A pocos días de haberse cumplido los dos años del incendio de la discoteca República de Cromañón, la comunidad artística argentina tiene posiciones encontradas sobre la tragedia en la que murieron 194 personas.
La mayoría coincide en que Aníbal Ibarra y Omar Chabán no fueron los únicos responsables del hecho, ocurrido durante un recital del grupo de rock Callejeros.
"Las responsabilidades no confluyen en una sola persona ni en un solo grupo, hay responsabilidades compartidas, la gente de rock sabe. Aníbal Ibarra y Omar Chabán fueron demonizados por los medios, que buscaron el chivo expiatorio", apuntó Miguel Cantilo.
Soledad Pastorutti opinó en el mismo sentido. "La situación se confundió bastante, no lo veo a Chabán como el único culpable y tampoco veo la destitución de Ibarra como una solución.
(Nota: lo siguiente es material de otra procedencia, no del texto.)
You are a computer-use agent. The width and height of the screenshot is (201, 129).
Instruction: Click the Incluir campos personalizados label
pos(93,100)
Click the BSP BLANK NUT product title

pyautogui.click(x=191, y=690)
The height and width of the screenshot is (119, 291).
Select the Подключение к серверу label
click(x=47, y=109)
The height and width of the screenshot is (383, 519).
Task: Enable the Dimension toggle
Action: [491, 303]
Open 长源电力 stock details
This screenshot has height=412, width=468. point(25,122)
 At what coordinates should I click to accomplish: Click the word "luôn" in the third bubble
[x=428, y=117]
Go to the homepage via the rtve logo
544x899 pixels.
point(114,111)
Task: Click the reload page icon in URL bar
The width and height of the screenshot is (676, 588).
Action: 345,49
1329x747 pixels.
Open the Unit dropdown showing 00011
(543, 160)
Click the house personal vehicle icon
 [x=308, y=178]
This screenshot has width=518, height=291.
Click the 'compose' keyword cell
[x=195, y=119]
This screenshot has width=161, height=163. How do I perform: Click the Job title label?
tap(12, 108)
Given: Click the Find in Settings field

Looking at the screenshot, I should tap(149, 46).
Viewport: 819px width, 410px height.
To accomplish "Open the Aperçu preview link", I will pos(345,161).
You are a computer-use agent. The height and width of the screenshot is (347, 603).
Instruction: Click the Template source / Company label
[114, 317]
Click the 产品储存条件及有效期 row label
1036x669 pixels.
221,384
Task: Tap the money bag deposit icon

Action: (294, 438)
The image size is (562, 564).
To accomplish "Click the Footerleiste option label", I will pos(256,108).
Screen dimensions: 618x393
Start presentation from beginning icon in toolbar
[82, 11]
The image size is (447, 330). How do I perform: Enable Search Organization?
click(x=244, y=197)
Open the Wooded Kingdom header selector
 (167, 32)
El dolor de la gente no lo calma ninguna de esas dos cosas", sostuvo la folclorista.
Por otro lado, muchos coincidieron en que, a pesar de estar involucrados en la fatídica noche, Callejeros debe seguir tocando.
"Callejeros tiene que seguir su carrera, me parece bien que saquen un disco. Su rápido regreso a los shows abre la misma discusión que aquella que provocó en Los Redondos el Caso Bulascio. Es tan difícil meterse ahí. El artista tiene que hacer arte, no parar de hacerlo", indicó Lito Vitale.
Por su parte, Alejandro Lerner agregó: "Los artistas no somos los que investigamos las normas de seguridad. Creo que es muy importante que de ahora en adelante Callejeros tenga una actitud formadora, educativa, para llevar adelante su carrera".
Aunque también hay quienes sostienen que los músicos son corresponsables y que no deberían seguir tocando.
"Los principales responsables son ellos, permitieron la entrada, cuidaron el ingreso e iban a porcentaje con el lugar. Parece que iban 70 y 30 por ciento en dinero, bueno, van 70 y 30 por ciento en responsabilidad", expresó Nito Mestre.
Patricia Sosa no habló de responsabilidades, pero consideró que hubiera sido bueno que la banda dejara de llamarse Callejeros por respeto a lo que pasó la noche del 30 de diciembre de 2004.
"Yo que los Callejeros me hubiera cambiado el nombre, hubiera hecho una bandera grande que dijera Callejeros y hubiese ido a enterrarla, con todos los fans, llorando por los muertos", sostuvo la cantante.
En menor medida, los artistas también se mostraron preocupados por cómo afectó el incendio de Cromañón a la escena rockera, que vio diezmados sus espacios para tocar debido a las estrictas políticas del gobierno porteño para otorgar permisos y habilitaciones.
"Las bandas que estaban empezando a salir no tienen lugar donde tocar. Han arrasado con los lugares para actuar, están matando a la cultura joven de este país. Como siempre, se averigua poco y los culpables siguen libres, o sea una bosta", consideró Mario Pergolini.